* _WORK ORDER_:
From the first line of the entries below through the line bearing "Viewport: 754px width, 647px height.", write out each line exactly. Omit pictures.

[Records excerpted from a collection]
________________________

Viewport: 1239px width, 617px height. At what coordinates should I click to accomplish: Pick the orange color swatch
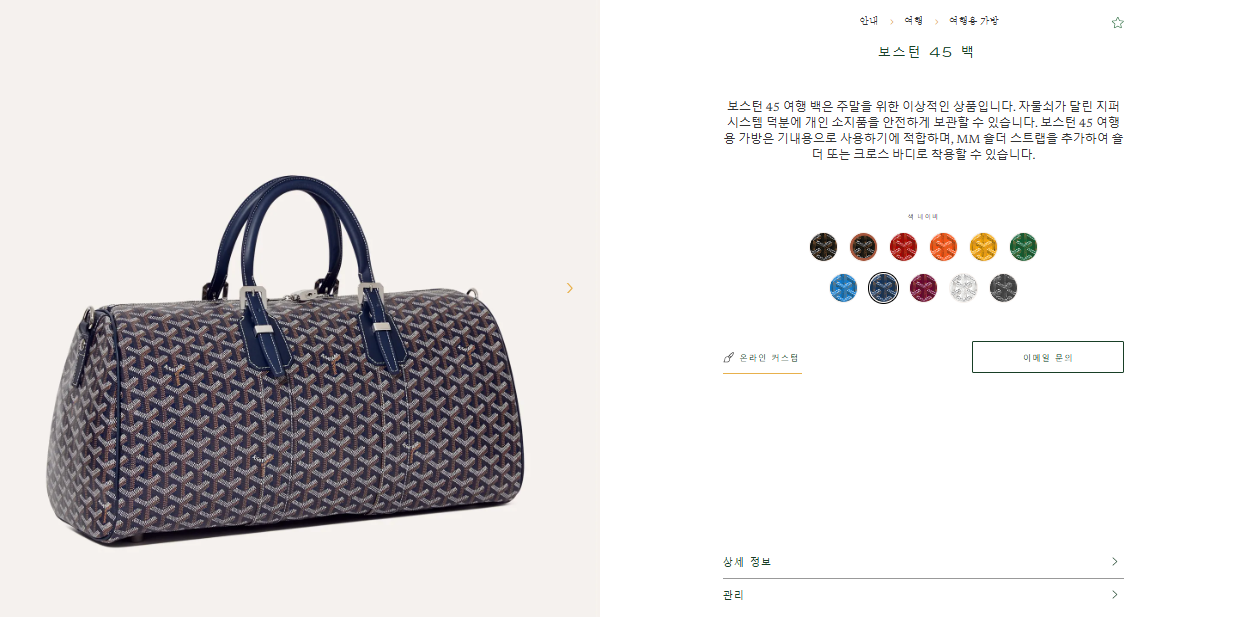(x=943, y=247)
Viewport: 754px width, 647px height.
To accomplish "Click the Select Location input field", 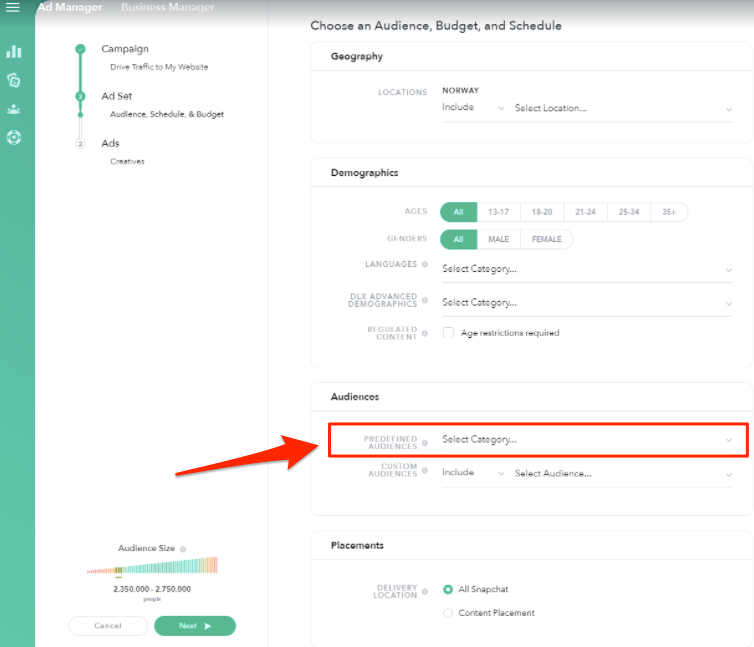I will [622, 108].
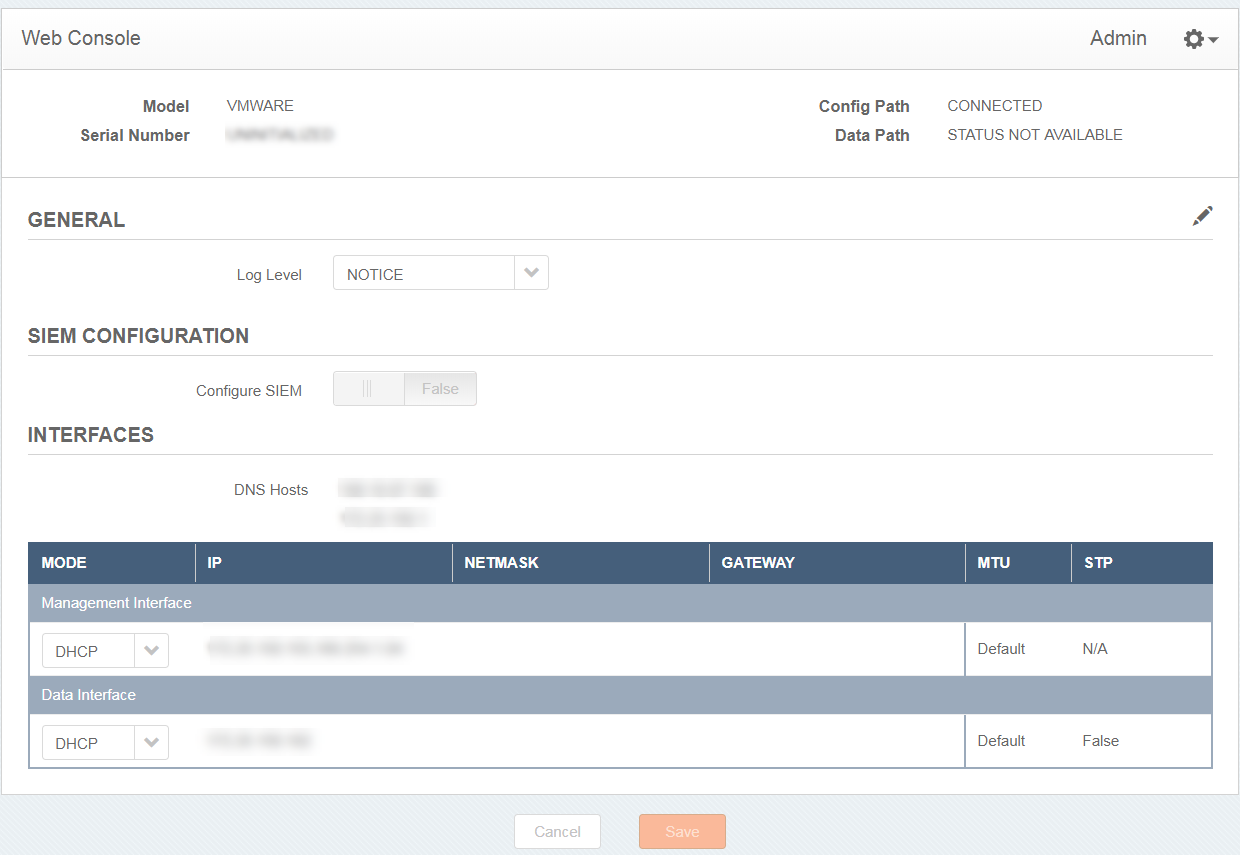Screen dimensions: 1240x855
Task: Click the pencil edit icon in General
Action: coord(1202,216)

________________________

* _YOUR SOLUTION_:
Viewport: 1239px width, 617px height. At what coordinates should I click to accomplish: Pick the orange color swatch
(x=943, y=247)
Viewport: 754px width, 647px height.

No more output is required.